GRI’s U.N. Target 12.6 Live Tracker Sustainability Disclosure Database gives realtime updates on the global progress of sustainability reporting within the context of the SDGs.
“GRI’s role is only as a data engine,” Meehan explained. “We just want to push out as much of the data as we can and incorporate it in as many things as we can. And SDGs is a really, really great way to do that”
While chatting with Meehan at COP21, I suggested this approach was a key element to a viable and sustainable economic revolution, to actually seeing the SDGs succeed.
“I totally think so,” Meehan replied. “That’s what sustainability information is all about: build more credible and sustainable markets. Every business decision or policy decision has sustainability baked into it.”
“The SDGs for me are real important … The reason we care is because it gives companies a reason to care about this. It makes the value of reporting and these standards so much more.”
Meehan is truly a passionate ambassador for the SDGs and the role GRI and the SDG Compass will play in their success.
The stars align
History progresses in fits and starts, especially from the perspective of those living in it. Change is ongoing and relentless, but it sneaks up on us, playing out in unexpected and sudden ways. The vestiges of how we imbue certain human events with an almost mystical enthusiasm is evident when we comment how “the stars are aligned” to signal a sudden shift in fortune or joining of forces pointing “fate” in a new direction.

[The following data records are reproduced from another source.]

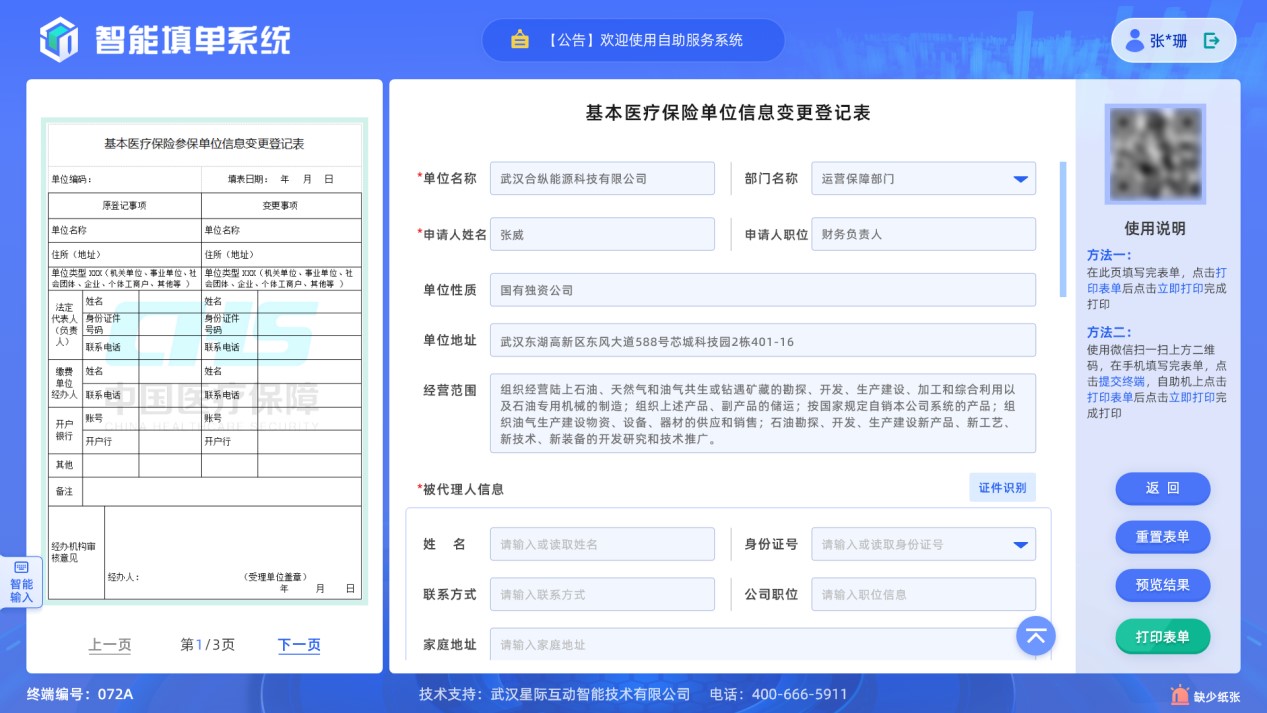This screenshot has height=713, width=1267.
Task: Click the user avatar icon
Action: point(1135,41)
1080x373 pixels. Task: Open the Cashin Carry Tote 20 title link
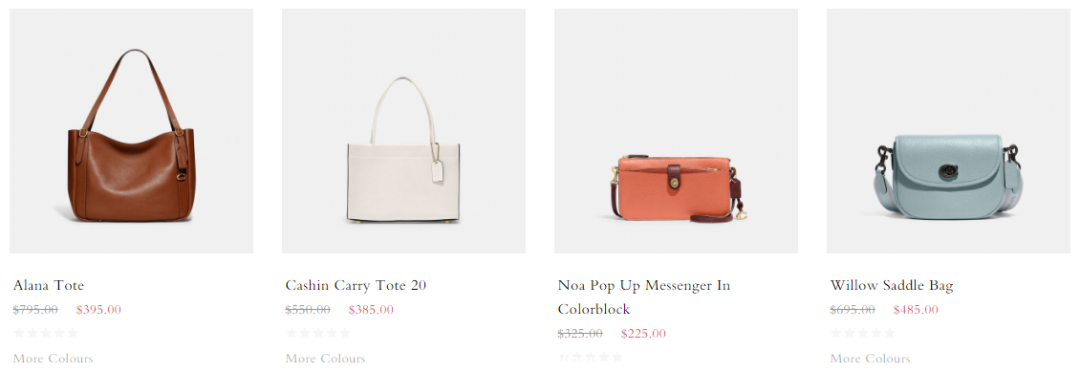pos(355,285)
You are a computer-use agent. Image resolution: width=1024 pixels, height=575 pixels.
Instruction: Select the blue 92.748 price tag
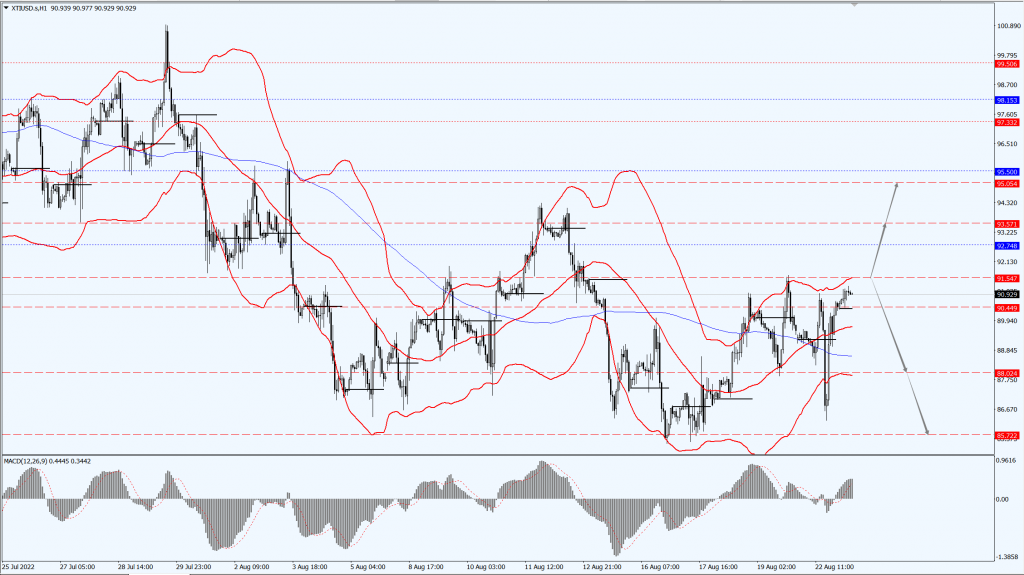(x=1007, y=245)
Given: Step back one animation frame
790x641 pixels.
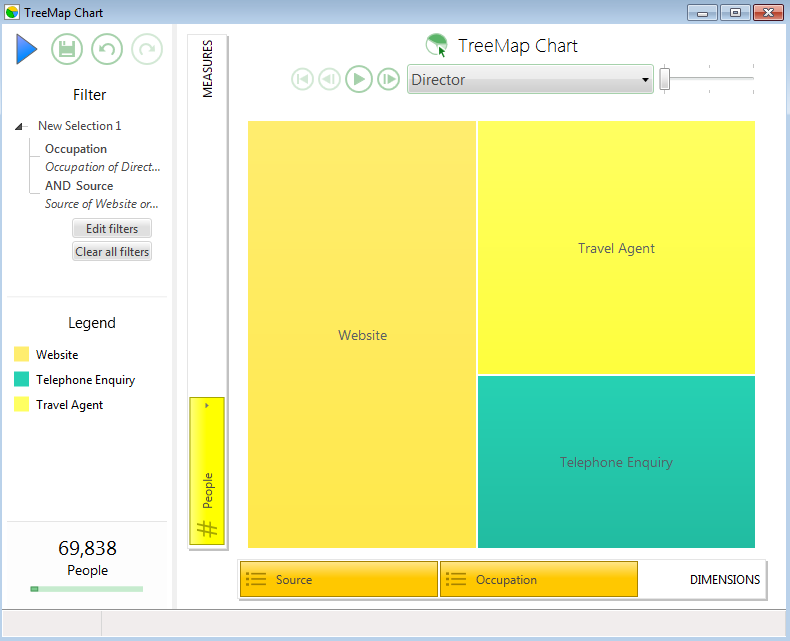Looking at the screenshot, I should click(330, 79).
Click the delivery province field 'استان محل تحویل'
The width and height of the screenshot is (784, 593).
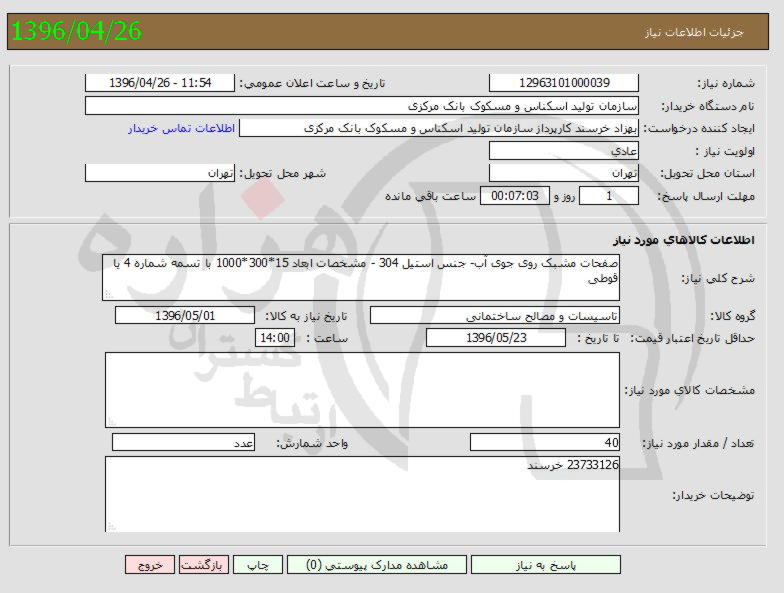564,174
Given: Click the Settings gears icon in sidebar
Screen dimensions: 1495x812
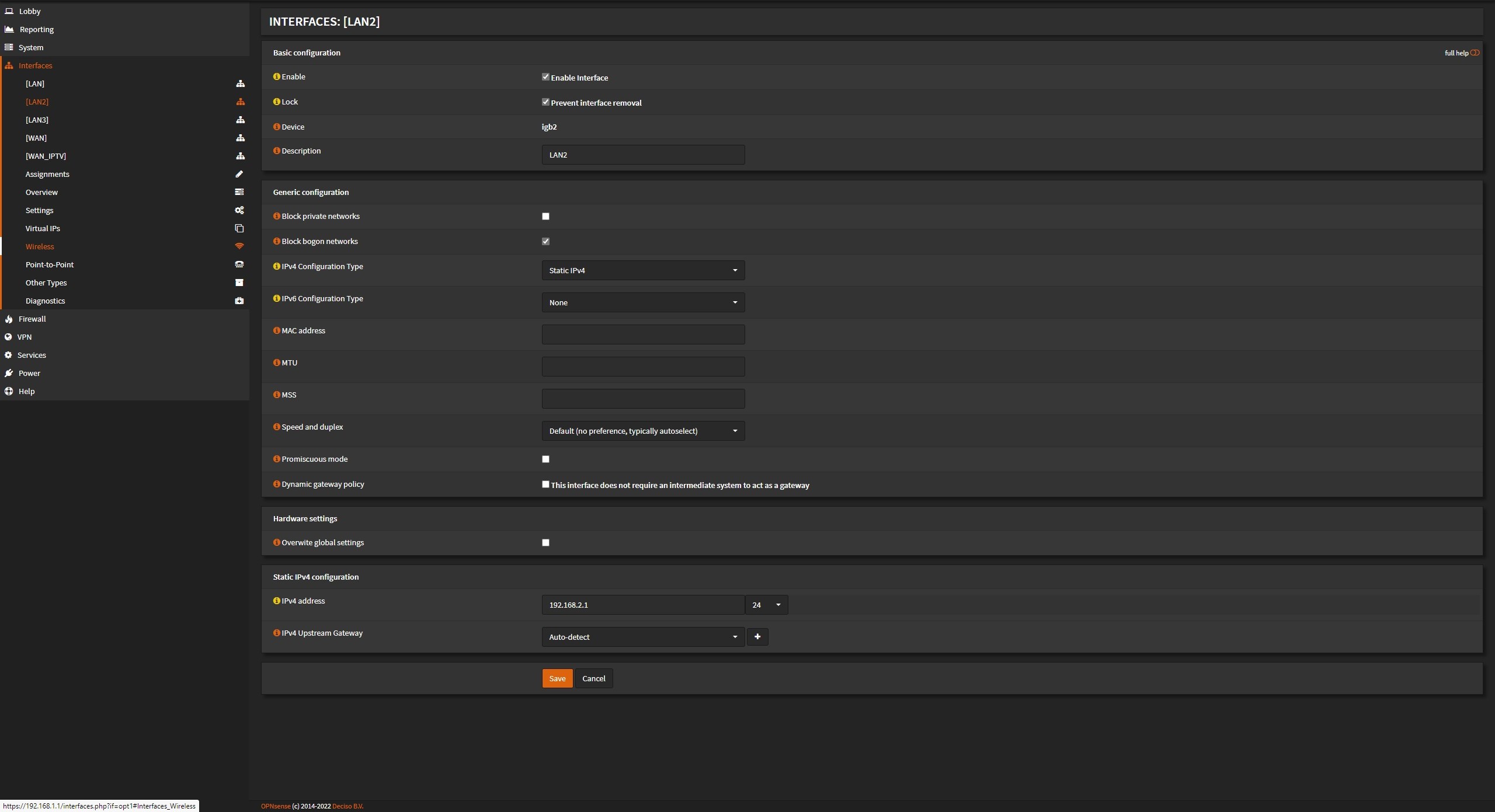Looking at the screenshot, I should (239, 210).
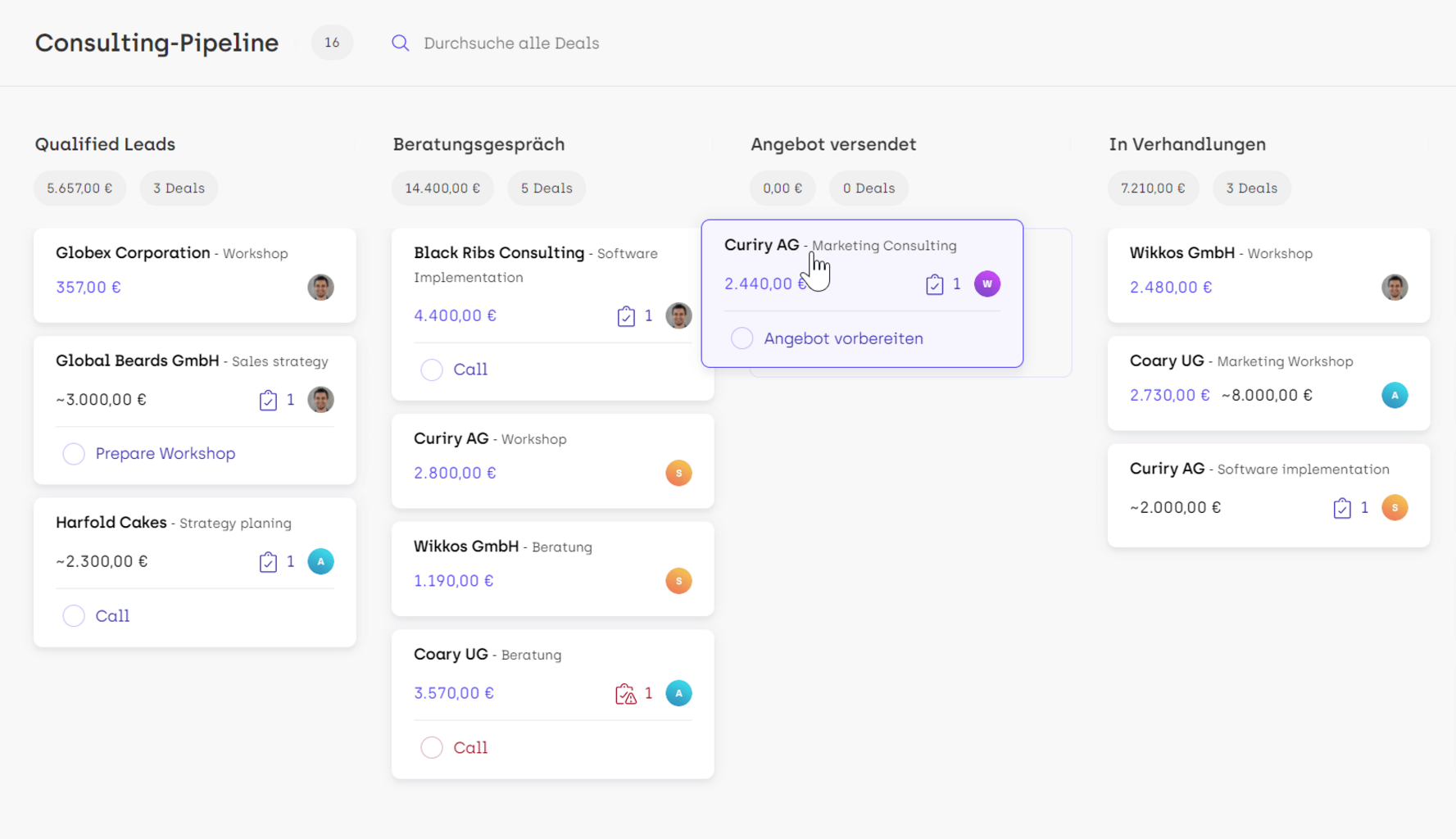The height and width of the screenshot is (839, 1456).
Task: Click avatar on Globex Corporation card
Action: (x=320, y=288)
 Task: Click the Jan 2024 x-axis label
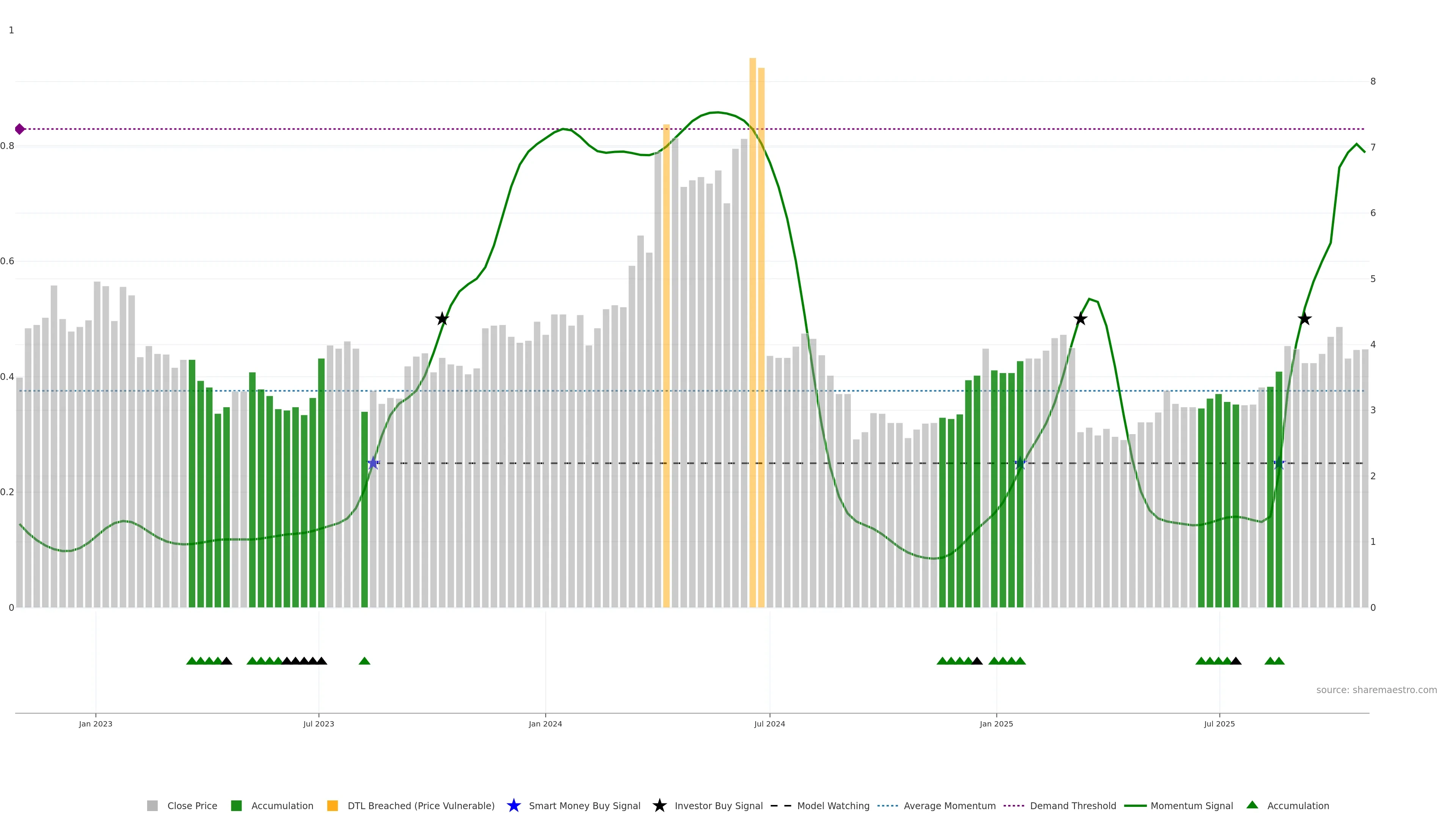pyautogui.click(x=545, y=724)
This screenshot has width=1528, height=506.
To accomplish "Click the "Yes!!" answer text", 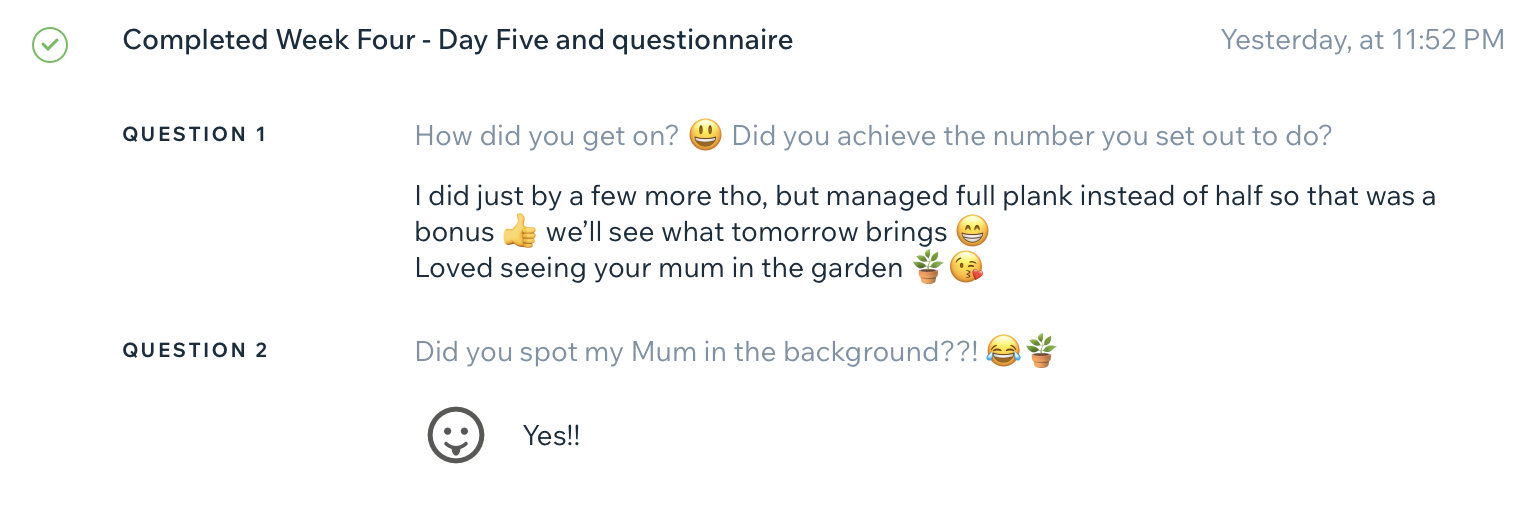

By token of how often the phrase was used during the COP21 climate talks, it seems that the stars aligned over the December skies of Paris. COP21 was the capstone to a year of new possibilities.
If there is a “mystical” element in the transformation for which we now endeavor, it is believing that it is possible and not merely a meaningless platitude. Action must follow on aspiration. It’s good to have stars in our eyes as long as our feet are on the ground.
We have the tools we need. The responsibility for a better world is not in our stars, but in ourselves.